● The task
Leaving nothing out, set down all the data exactly.

● Extracted information
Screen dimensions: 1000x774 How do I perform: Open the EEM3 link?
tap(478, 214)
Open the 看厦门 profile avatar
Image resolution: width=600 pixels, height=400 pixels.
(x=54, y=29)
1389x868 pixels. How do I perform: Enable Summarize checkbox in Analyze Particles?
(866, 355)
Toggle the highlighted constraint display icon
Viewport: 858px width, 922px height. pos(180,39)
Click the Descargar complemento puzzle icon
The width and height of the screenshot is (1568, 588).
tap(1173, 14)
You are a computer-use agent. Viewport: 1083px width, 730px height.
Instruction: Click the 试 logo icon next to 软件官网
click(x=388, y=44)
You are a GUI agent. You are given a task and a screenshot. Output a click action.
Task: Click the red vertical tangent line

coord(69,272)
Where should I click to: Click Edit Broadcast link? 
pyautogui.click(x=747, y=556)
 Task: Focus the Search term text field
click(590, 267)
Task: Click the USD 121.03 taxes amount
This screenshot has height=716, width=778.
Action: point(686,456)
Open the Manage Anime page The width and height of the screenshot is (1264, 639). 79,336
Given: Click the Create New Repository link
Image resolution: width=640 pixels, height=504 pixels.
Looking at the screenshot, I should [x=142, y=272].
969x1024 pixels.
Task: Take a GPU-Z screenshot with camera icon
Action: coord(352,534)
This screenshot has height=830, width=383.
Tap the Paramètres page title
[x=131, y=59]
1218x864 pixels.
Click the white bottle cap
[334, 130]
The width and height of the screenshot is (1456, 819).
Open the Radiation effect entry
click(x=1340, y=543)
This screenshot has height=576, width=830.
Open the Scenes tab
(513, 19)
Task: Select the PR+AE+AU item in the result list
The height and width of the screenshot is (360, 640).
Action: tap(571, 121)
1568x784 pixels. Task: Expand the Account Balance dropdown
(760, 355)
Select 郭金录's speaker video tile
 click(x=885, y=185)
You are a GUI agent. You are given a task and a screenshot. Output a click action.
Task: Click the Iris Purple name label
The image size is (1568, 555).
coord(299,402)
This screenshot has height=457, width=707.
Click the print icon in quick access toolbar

● Answer to this problem
Screen dimensions: 1000x774 How do I perform: Open the EEM3 link?
tap(478, 214)
Open the 看厦门 profile avatar
Image resolution: width=600 pixels, height=400 pixels.
(x=54, y=29)
1389x868 pixels. How do I perform: Enable Summarize checkbox in Analyze Particles?
(866, 355)
Toggle the highlighted constraint display icon
Viewport: 858px width, 922px height. pos(180,39)
Click the Descargar complemento puzzle icon
The width and height of the screenshot is (1568, 588).
tap(1173, 14)
You are a computer-use agent. Viewport: 1083px width, 730px height.
Instruction: Click the 试 logo icon next to 软件官网
click(x=388, y=44)
You are a GUI agent. You are given a task and a screenshot. Output a click action.
Task: Click the red vertical tangent line

coord(69,272)
Where should I click to: Click Edit Broadcast link? 
pyautogui.click(x=747, y=556)
 Task: Focus the Search term text field
click(590, 267)
Task: Click the USD 121.03 taxes amount
This screenshot has height=716, width=778.
Action: point(686,456)
Open the Manage Anime page The width and height of the screenshot is (1264, 639). 79,336
Given: Click the Create New Repository link
Image resolution: width=640 pixels, height=504 pixels.
Looking at the screenshot, I should [x=142, y=272].
969x1024 pixels.
Task: Take a GPU-Z screenshot with camera icon
Action: coord(352,534)
This screenshot has height=830, width=383.
Tap the Paramètres page title
[x=131, y=59]
1218x864 pixels.
Click the white bottle cap
[334, 130]
The width and height of the screenshot is (1456, 819).
Open the Radiation effect entry
click(x=1340, y=543)
This screenshot has height=576, width=830.
Open the Scenes tab
(513, 19)
Task: Select the PR+AE+AU item in the result list
The height and width of the screenshot is (360, 640).
Action: tap(571, 121)
1568x784 pixels. Task: Expand the Account Balance dropdown
(760, 355)
Select 郭金录's speaker video tile
 click(x=885, y=185)
You are a GUI agent. You are given a task and a screenshot. Output a click action.
Task: Click the Iris Purple name label
The image size is (1568, 555).
coord(299,402)
This screenshot has height=457, width=707.
Click the print icon in quick access toolbar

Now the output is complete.